**Task objective**
Copy each of the following entries back without change.
BEGIN Records provided
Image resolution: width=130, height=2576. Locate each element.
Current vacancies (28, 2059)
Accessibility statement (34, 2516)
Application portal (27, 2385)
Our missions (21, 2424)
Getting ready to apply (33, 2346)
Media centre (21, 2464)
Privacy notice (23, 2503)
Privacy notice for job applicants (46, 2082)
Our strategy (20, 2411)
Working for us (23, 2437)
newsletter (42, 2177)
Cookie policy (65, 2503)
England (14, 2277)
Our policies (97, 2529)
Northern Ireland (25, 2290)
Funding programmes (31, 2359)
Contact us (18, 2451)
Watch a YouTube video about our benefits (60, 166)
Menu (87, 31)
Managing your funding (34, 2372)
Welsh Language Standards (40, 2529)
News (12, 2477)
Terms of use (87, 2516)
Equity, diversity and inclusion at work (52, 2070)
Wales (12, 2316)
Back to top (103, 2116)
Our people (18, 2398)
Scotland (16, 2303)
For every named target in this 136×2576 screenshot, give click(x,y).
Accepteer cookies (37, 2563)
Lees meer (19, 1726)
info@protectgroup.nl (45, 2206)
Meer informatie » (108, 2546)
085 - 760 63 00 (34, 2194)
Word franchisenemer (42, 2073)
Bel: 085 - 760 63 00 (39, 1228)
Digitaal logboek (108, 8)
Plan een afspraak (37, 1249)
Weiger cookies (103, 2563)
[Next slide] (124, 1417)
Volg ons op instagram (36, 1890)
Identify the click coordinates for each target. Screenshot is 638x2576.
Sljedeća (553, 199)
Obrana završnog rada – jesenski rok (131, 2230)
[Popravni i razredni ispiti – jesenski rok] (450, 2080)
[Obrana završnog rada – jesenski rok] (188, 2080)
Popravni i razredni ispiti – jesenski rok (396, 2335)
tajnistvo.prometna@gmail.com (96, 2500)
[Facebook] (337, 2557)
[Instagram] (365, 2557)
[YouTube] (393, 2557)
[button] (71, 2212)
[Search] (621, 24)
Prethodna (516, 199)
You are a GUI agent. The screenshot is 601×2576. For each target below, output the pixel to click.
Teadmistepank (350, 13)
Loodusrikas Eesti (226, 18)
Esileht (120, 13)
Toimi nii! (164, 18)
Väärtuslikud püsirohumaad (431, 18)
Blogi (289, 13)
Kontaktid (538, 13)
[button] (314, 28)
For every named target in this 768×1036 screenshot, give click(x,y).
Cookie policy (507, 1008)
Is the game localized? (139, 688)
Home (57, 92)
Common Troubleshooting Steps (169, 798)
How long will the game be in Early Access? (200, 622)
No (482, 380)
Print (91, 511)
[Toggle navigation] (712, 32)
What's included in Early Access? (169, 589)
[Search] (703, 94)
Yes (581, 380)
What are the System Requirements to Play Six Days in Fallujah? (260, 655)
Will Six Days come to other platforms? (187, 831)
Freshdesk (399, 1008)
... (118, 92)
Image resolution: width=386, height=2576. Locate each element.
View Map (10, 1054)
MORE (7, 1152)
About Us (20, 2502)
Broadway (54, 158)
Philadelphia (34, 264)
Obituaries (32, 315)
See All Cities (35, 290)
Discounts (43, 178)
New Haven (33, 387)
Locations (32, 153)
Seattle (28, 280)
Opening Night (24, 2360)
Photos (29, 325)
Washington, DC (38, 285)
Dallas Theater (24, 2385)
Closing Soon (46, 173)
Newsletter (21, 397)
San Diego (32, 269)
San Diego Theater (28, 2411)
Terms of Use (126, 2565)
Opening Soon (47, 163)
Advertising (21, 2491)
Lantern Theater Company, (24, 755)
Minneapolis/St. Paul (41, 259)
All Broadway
END Records provided
**Solved problem**
Image resolution: width=130, height=2576. Locate each element.
Current vacancies (28, 2059)
Accessibility statement (34, 2516)
Application portal (27, 2385)
Our missions (21, 2424)
Getting ready to apply (33, 2346)
Media centre (21, 2464)
Privacy notice (23, 2503)
Privacy notice for job applicants (46, 2082)
Our strategy (20, 2411)
Working for us (23, 2437)
newsletter (42, 2177)
Cookie policy (65, 2503)
England (14, 2277)
Our policies (97, 2529)
Northern Ireland (25, 2290)
Funding programmes (31, 2359)
Contact us (18, 2451)
Watch a YouTube video about our benefits (60, 166)
Menu (87, 31)
Managing your funding (34, 2372)
Welsh Language Standards (40, 2529)
News (12, 2477)
Terms of use (87, 2516)
Equity, diversity and inclusion at work (52, 2070)
Wales (12, 2316)
Back to top (103, 2116)
Our people (18, 2398)
Scotland (16, 2303)
For every named target in this 136×2576 screenshot, give click(x,y).
Accepteer cookies (37, 2563)
Lees meer (19, 1726)
info@protectgroup.nl (45, 2206)
Meer informatie » (108, 2546)
085 - 760 63 00 (34, 2194)
Word franchisenemer (42, 2073)
Bel: 085 - 760 63 00 (39, 1228)
Digitaal logboek (108, 8)
Plan een afspraak (37, 1249)
Weiger cookies (103, 2563)
[Next slide] (124, 1417)
Volg ons op instagram (36, 1890)
Identify the click coordinates for each target. Screenshot is 638x2576.
Sljedeća (553, 199)
Obrana završnog rada – jesenski rok (131, 2230)
[Popravni i razredni ispiti – jesenski rok] (450, 2080)
[Obrana završnog rada – jesenski rok] (188, 2080)
Popravni i razredni ispiti – jesenski rok (396, 2335)
tajnistvo.prometna@gmail.com (96, 2500)
[Facebook] (337, 2557)
[Instagram] (365, 2557)
[YouTube] (393, 2557)
[button] (71, 2212)
[Search] (621, 24)
Prethodna (516, 199)
You are a GUI agent. The screenshot is 601×2576. For each target below, output the pixel to click.
Teadmistepank (350, 13)
Loodusrikas Eesti (226, 18)
Esileht (120, 13)
Toimi nii! (164, 18)
Väärtuslikud püsirohumaad (431, 18)
Blogi (289, 13)
Kontaktid (538, 13)
[button] (314, 28)
For every named target in this 768×1036 screenshot, give click(x,y).
Cookie policy (507, 1008)
Is the game localized? (139, 688)
Home (57, 92)
Common Troubleshooting Steps (169, 798)
How long will the game be in Early Access? (200, 622)
No (482, 380)
Print (91, 511)
[Toggle navigation] (712, 32)
What's included in Early Access? (169, 589)
[Search] (703, 94)
Yes (581, 380)
What are the System Requirements to Play Six Days in Fallujah? (260, 655)
Will Six Days come to other platforms? (187, 831)
Freshdesk (399, 1008)
... (118, 92)
Image resolution: width=386, height=2576. Locate each element.
View Map (10, 1054)
MORE (7, 1152)
About Us (20, 2502)
Broadway (54, 158)
Philadelphia (34, 264)
Obituaries (32, 315)
See All Cities (35, 290)
Discounts (43, 178)
New Haven (33, 387)
Locations (32, 153)
Seattle (28, 280)
Opening Night (24, 2360)
Photos (29, 325)
Washington, DC (38, 285)
Dallas Theater (24, 2385)
Closing Soon (46, 173)
Newsletter (21, 397)
San Diego (32, 269)
San Diego Theater (28, 2411)
Terms of Use (126, 2565)
Opening Soon (47, 163)
Advertising (21, 2491)
Lantern Theater Company, (24, 755)
Minneapolis/St. Paul (41, 259)
All Broadway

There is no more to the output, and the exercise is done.